I don't ever bounce any tracks, everything I mix on the Soundcraft is usually first generation coming out of the DAW. Reducing the number of digital audio bounces or eliminating them entirely makes better sounds to my ears. When the tracks are hitting my stereo mastering recorder they're first generation so my mastered CD stereo tracks are at worst only second generation. 


If you read part one of this story you'll remember I was talking about how harsh my original Digidesign system sounded? I think digital audio got a lot of bad press from all the crappy converters manufacturers were producing. Apogee figured out how to make good sounding converters, so have Midas and Behringer. 

The original Motu system sounded pretty harsh to my ears too. I have not bought or had any experience with their products since 2005 so I can't say if they've improved. 

The converters on my X32 mixer system sound very good, neutral, not colored and not harsh. Using the right microphones and preamps I'd call the sound sweet. I never thought I'd say that about digital audio. 

I like to have at least 10 dB of headroom above whatever level I'm recording at. This is also part of the tonal magic, not operating so close to the maximum system headroom. With 24-bit recording it's unnecessary to record as hot as possible for maximum resolution. 

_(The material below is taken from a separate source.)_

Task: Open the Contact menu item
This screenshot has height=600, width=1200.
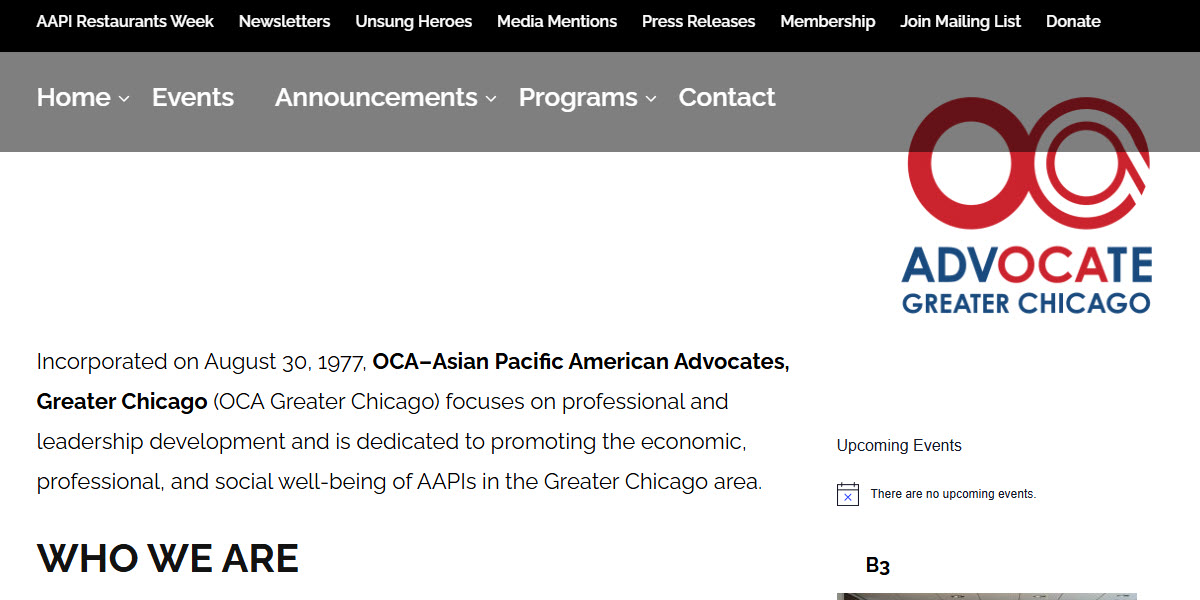Action: coord(727,97)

The X32 is a great tool for studio recording and for sound reinforcement. The X32 is not just a product, it's an entire universe of products that interconnect logically and reliably. The network interoperability and quality components all function beautifully together. 

My original investment has been rewarded with a long and stable hardware life-span. I've become so accustomed to using the system I can't imagine using anything else. This is the best and most versatile studio set up I've ever had.

Audio purists will question my choice of converter hardware and that's fine, everyone is entitled to their own opinion. I really like the way our recordings are sounding. Customers who come into the studio and hear what we're creating are impressed and that is all that matters. 

The X32 is one of those rare products that over-delivers. It sounds expensive but does not cost that much to get into it. It's an excellent product no matter how you use it. 

Good music to all!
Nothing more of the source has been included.